Complete the following
[1] In the Flink mailing-list thread, how can idleness cause a record to be dropped?
[2] Which Flink version does Dan report using in the Flink mailing-list thread?
[3] Reproduce the Flink mailing-list thread verbatim from "2021-04-29 Thread Dan" up to and including "is being dropped.".

Reading passage

Re: Flink missing Kafka records

2021-04-29 Thread Dan Hill
Hey Arvid,

I'll try to repo sometime in the next few weeks.  I need to make some
larger changes to get a full diff to see what is being dropped.


On Thu, Apr 29, 2021 at 4:03 AM Arvid Heise  wrote:

> Hi Dan,
>
> could you check which records are missing? I'm suspecting it could be
> records that are emitted right before roll over of the bucket strategy from
> an otherwise idling partition.
>
> If so it could be indeed connected to idleness. Idleness tells Flink to
> not wait on the particular partition to advance watermark. If a record
> appears in a previously idle partition with an event timestamp before the
> watermark of the other partitions, that record would be deemed late and is
> discarded.
>
> On Tue, Apr 27, 2021 at 2:42 AM Dan Hill  wrote:
>
>> Hey Robert.
>>
>> Nothing weird.  I was trying to find recent records (not the latest).  No
>> savepoints (just was running about ~1 day).  No checkpoint issues (all
>> successes).  I don't know how many are missing.
>>
>> I removed the withIdleness. The other parts are very basic.  The text
>> logs look pretty useless.
>>
>> On Mon, Apr 26, 2021 at 11:07 AM Robert Metzger 
>> wrote:
>>
>>> Hi Dan,
>>>
>>> Can you describe under which conditions you are missing records (after a
>>> machine failure, after a Kafka failure, after taking and restoring from a
>>> savepoint, ...).
>>> Are many records missing? Are "the first records" or the "latest
>>> records" missing? Any individual records missing, or larger blocks of data?
>>>
>>> I don't think that there's a bug in Flink or the Kafka connector. Maybe
>>> its just a configuration or systems design issue.
>>>
>>>
>>> On Sun, Apr 25, 2021 at 9:56 AM Dan Hill  wrote:
>>>
>>>> Hi!
>>>>
>>>> Have any other devs noticed issues with Flink missing Kafka records
>>>> with long-running Flink jobs?  When I re-run my Flink job and start from
>>>> the earliest Kafka offset, Flink processes the events correctly.  I'm using
>>>> Flink v1.11.1.
>>>>
>>>> I have a simple job that takes records (Requests) from Kafka and
>>>> serializes them to S3.  Pretty basic.  No related issues in the text logs.
>>>> I'm hoping I just have a configuration issue.  I'm guessing idleness is
>>>> working in a way that I'm not expecting.
>>>>
>>>> Any ideas?
>>>> - Dan
>>>>
>>>>
>>>> void createLogRequestJob(StreamExecutionEnvironment env) throws
>>>> Exception {
>>>>
>>>>   Properties kafkaSourceProperties =
>>>> getKafkaSourceProperties("logrequest");
>>>>
>>>>   SingleOutputStreamOperator rawRequestInput = env.addSource(
>>>>
>>>> new FlinkKafkaConsumer(getInputRequestTopic(),
>>>> getProtoDeserializationSchema(Request.class), kafkaSourceProperties))
>>>>
>>>>   .uid("source-request")
>>>>
>>>>   .name("Request")

Item-finding rows
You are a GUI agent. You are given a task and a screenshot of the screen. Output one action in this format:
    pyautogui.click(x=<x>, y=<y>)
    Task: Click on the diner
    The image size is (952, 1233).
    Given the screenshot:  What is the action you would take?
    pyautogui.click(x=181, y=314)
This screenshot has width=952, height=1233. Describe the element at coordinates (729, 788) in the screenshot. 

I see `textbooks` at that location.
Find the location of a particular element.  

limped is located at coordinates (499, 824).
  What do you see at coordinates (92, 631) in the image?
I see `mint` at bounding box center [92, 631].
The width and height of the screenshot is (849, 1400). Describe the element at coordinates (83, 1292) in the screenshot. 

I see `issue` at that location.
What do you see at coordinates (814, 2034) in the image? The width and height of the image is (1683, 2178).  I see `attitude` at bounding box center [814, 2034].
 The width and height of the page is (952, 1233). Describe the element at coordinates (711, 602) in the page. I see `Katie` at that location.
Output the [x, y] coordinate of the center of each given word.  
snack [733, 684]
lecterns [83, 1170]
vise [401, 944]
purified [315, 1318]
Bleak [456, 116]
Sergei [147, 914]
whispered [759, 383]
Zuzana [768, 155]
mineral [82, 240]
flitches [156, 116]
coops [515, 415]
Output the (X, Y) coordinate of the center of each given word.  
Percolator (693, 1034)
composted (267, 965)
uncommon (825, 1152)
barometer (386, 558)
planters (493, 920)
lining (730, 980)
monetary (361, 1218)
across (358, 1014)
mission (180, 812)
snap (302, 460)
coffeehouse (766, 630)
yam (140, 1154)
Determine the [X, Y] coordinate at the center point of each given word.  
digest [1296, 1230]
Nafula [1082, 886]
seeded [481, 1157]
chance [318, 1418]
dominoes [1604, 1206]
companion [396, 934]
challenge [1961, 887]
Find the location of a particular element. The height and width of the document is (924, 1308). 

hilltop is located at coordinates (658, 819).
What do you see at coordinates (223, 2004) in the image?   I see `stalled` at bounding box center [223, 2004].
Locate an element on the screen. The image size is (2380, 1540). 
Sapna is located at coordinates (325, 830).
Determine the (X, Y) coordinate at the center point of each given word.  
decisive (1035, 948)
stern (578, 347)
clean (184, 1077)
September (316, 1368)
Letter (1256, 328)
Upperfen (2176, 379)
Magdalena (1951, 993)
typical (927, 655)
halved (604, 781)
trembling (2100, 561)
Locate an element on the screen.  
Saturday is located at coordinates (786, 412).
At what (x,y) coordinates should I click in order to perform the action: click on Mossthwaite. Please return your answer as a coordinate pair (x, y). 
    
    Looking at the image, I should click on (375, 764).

Final answers
[1] Idleness tells Flink not to wait on a particular partition to advance the watermark. If a record then appears in a previously idle partition with an event timestamp before the watermark of the other partitions, Flink deems it late and discards it.

[2] Flink v1.11.1.

[3]
2021-04-29 Thread Dan Hill
Hey Arvid,

I'll try to repo sometime in the next few weeks.  I need to make some
larger changes to get a full diff to see what is being dropped.